B cells require licensing by dendritic cells to serve as primary antigen-presenting cells for plasmid DNA
Published in OncoImmunology, 2023
Ichwaku Rastogi, Douglas G. McNeel
Next, we wished to understand the changes occurring in B cells at the gene expression level, following their interaction with DCs. DNA-loaded B cells were cultured for 3 days with DCs and CD8 T cells and then separated into individual populations by flow cytometry. B cells were then analyzed by RNAseq. Upon principal component analysis, the biological replicates demonstrated minimal variance, however large variation was observed between B cells cultured with DCs and those not cultured with DC (Figure 6a). This was indicative of vastly different gene expression signatures. This was confirmed by MA plot showing log fold change (M) of each gene plotted against its mean average intensity/expression (A) (Figure 6b). Similar analysis was also performed to analyze the gene expression variation in DCs before and after co-culture with DCs. PC plots and MA plots of the analysis showed that like B cells, DCs also demonstrated significant gene expression changes (6A-B). There were 6845 genes that were significantly (p < 0.05, adjusted for multiple comparisons) differentially regulated in B cells between the two groups.

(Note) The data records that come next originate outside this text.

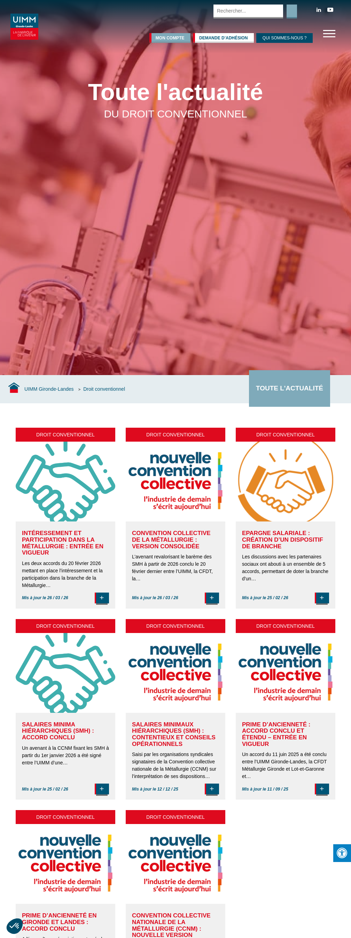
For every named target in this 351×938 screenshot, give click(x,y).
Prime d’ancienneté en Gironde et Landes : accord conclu (59, 922)
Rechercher (292, 11)
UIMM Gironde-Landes (49, 389)
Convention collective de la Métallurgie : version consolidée (171, 539)
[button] (14, 926)
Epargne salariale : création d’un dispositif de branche (282, 539)
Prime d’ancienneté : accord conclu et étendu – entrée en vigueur (276, 734)
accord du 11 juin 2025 (274, 754)
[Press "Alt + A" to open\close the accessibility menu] (342, 853)
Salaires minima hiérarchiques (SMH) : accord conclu (58, 731)
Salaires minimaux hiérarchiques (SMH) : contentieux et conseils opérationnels (174, 734)
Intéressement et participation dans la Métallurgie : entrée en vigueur (62, 543)
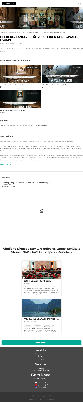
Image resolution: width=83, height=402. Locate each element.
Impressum (33, 399)
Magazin (40, 368)
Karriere (40, 356)
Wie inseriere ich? (40, 379)
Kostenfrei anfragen (41, 343)
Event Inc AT (41, 382)
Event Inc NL (41, 386)
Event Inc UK (41, 388)
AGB (41, 399)
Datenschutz (49, 399)
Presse (40, 358)
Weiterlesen (5, 165)
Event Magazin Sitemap (41, 370)
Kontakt (41, 360)
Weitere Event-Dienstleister (17, 32)
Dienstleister (3, 32)
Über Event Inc (40, 354)
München (30, 32)
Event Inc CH (41, 384)
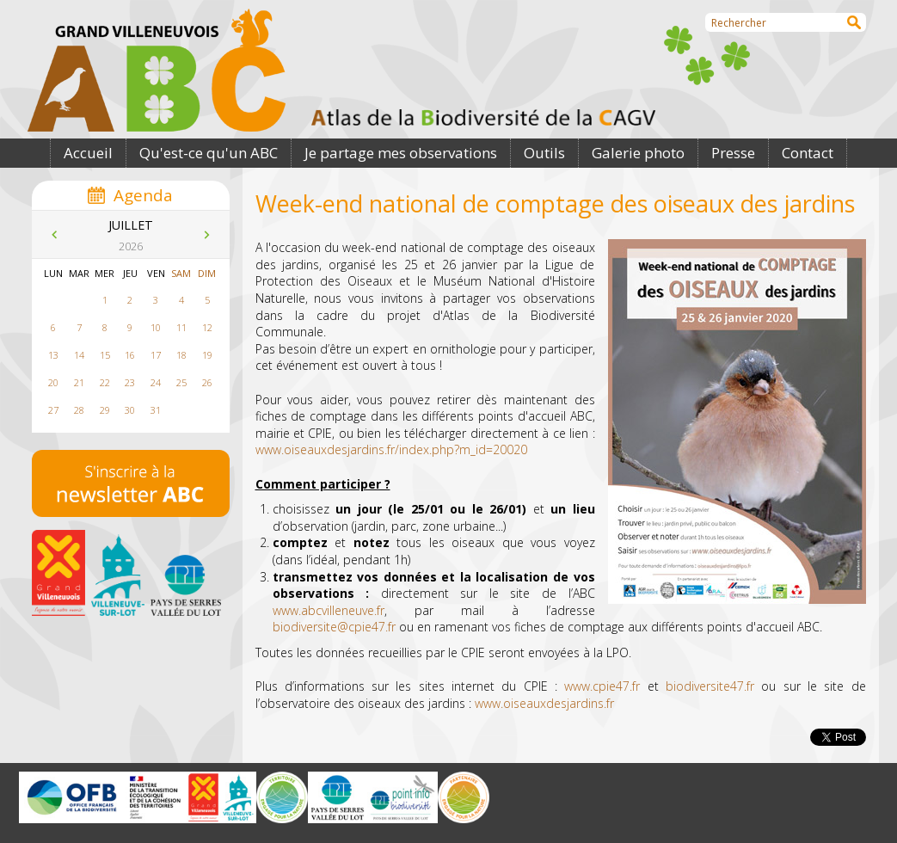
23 (130, 382)
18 (181, 354)
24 (156, 382)
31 (156, 409)
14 (79, 354)
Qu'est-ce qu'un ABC (208, 153)
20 (53, 382)
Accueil (88, 153)
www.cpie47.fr (602, 686)
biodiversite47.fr (710, 686)
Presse (733, 153)
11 (181, 327)
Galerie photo (638, 153)
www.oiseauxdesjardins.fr (544, 703)
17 (156, 354)
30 (130, 409)
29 (105, 409)
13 (53, 354)
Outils (544, 153)
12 (207, 327)
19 (207, 354)
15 (105, 354)
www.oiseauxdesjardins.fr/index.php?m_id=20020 (391, 449)
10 (156, 327)
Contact (807, 153)
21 (79, 382)
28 (79, 409)
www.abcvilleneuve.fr (328, 610)
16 (130, 354)
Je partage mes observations (400, 153)
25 (181, 382)
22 (105, 382)
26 (207, 382)
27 (53, 409)
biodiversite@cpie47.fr (334, 626)
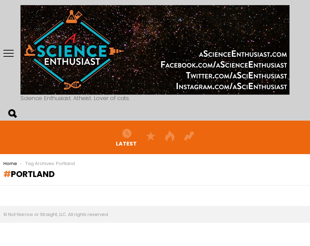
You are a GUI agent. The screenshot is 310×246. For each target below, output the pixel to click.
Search (12, 114)
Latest (126, 137)
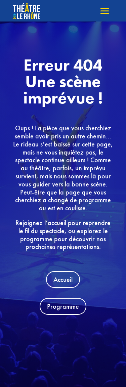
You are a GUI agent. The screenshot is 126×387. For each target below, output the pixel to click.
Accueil (63, 279)
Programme (63, 306)
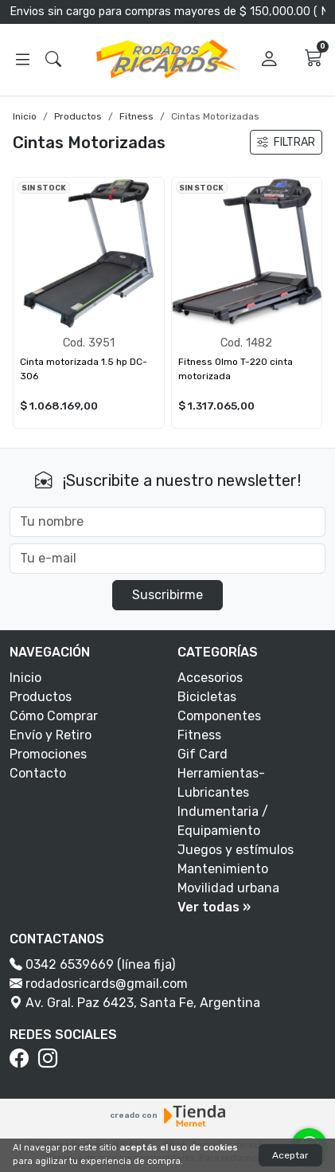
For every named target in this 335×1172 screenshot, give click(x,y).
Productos (78, 116)
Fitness (136, 116)
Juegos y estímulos (235, 849)
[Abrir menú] (23, 59)
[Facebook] (22, 1059)
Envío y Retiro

The top upregulated genes in B cells after co-culture with DCs were classified under the category of cytokine and chemokine related to immune system responses, more specifically related to inflammation type responses (Figures 6c and Supplemental Figure 4). We then performed gene set enrichment analysis (GSEA)20,21 to match this gene data set against prior defined B-cell related gene sets. Based on the enrichment scores and the relevance to APC function of B cells, we identified two prior defined gene sets most associated with DC-licensed B cells: B cells cultured with TLR7 agonist (imiquimod) versus TLR4 agonist (monophosphoryl lipid A) (Figure 6d,f), and B cells simulated through IgG (Figure 6E,g). Together, these gene sets suggested that the B cells licensed by DC had a gene expression profile consistent with an activated phenotype, similar to B cells activated by TLR and/or the B-cell receptor.